The Chinese Embassy in Ottawa said in a statement that the move follows Chinese customs inspectors’ detection of residue from a restricted feed additive, called ractopamine, in a batch of Canadian pork products.
It is permitted in Canada but banned in China.
‘‘China has taken urgent preventive measures and requested the Canadian government to suspend the issuance of certificates for meat exported to China,’’ the statement said.
Meng Wanzhou, the Huawei chief financial officer and daughter of the company’s founder, was arrested in Canada on December 1, at the request of US authorities, who want to try her on fraud charges.
China then detained two Canadians and sentenced another to death in an apparent attempt to pressure for her release.
The latest action against Canada comes as Prime Minister Justin Trudeau heads to Japan for the G-20 summit.
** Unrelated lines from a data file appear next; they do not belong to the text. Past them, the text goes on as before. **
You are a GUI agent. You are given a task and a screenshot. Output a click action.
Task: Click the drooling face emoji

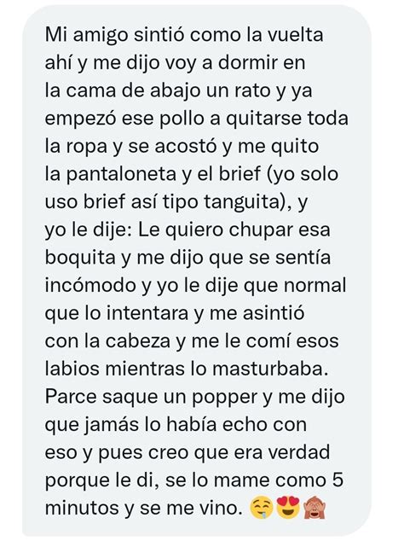261,509
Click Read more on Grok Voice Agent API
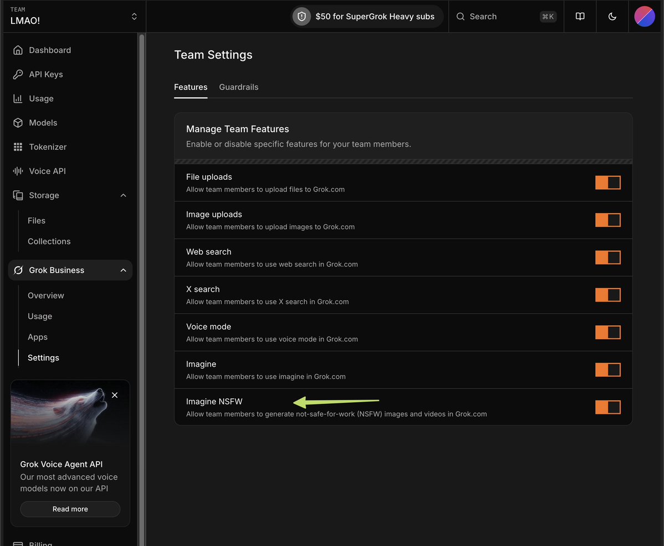664x546 pixels. pos(70,509)
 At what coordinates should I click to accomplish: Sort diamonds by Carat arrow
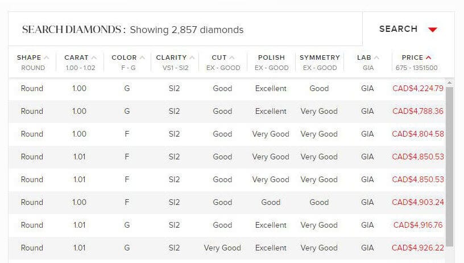(x=94, y=57)
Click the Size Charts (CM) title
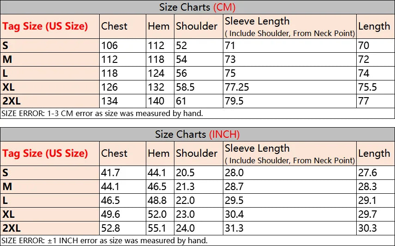Screen dimensions: 395x246 (x=197, y=7)
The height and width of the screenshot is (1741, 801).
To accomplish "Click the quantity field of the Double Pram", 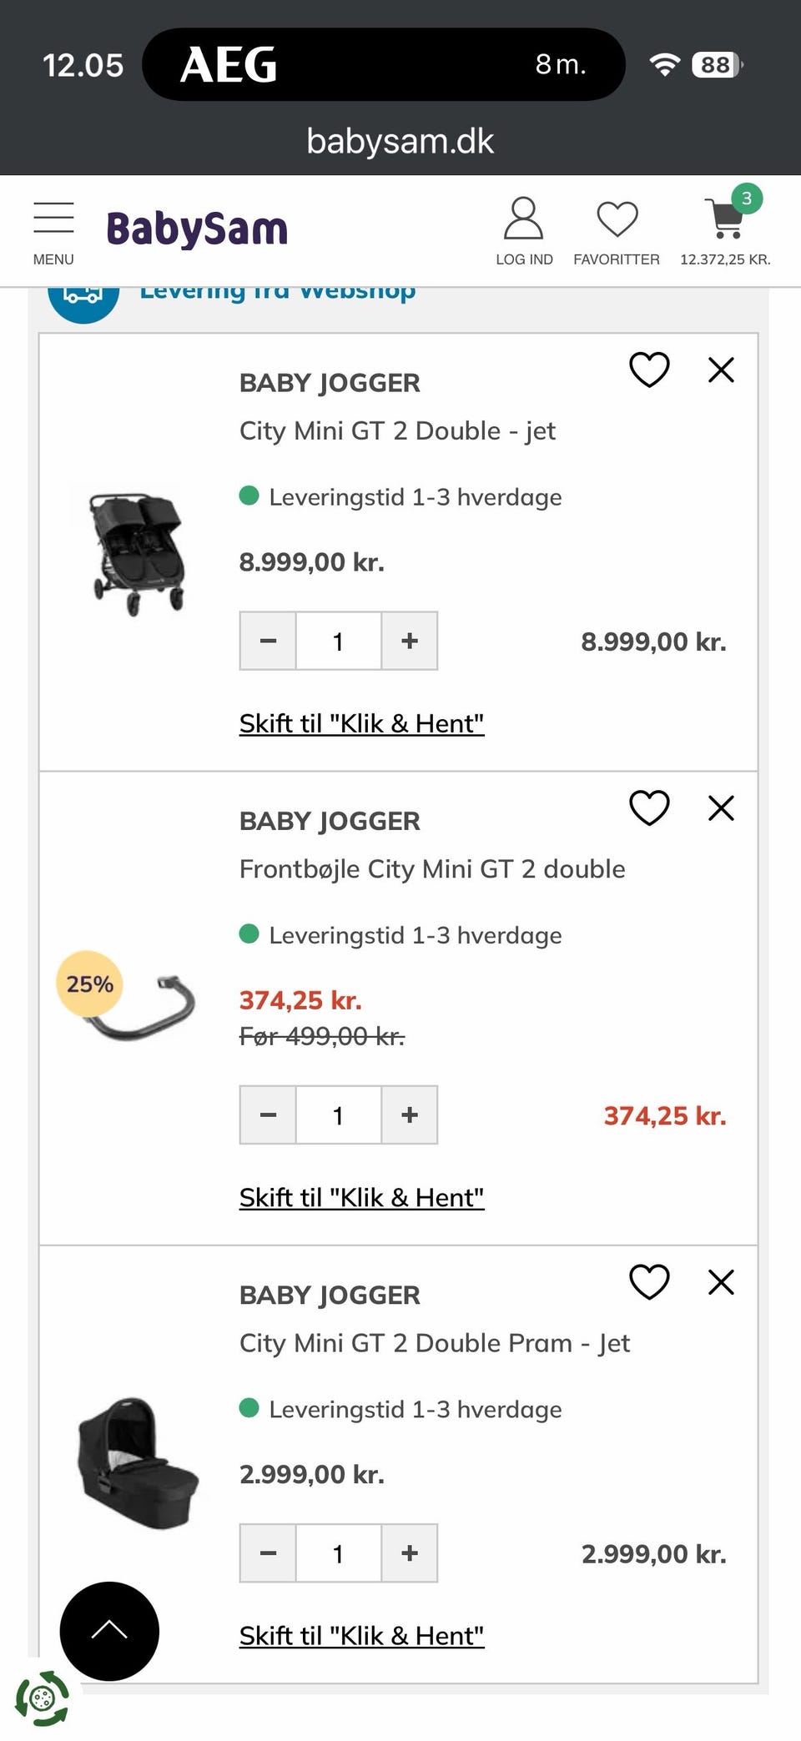I will [x=338, y=1552].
US President Donald Trump is expected to meet with his Chinese counterpart amid trade talks.
Justine Lesage, a spokeswoman for Canada’s agriculture minister, said in a statement that the Canadian Food and Inspection Agency identified an issue involving inauthentic export certificates that could affect the export of pork and beef products to China.
She said the agency has ‘‘taken measures to address this issue and is continuing to work closely with industry partners and Chinese officials’’.
Last year, Canada’s pork exports to China were worth about 500million Canadian dollars, or about $380million Australian.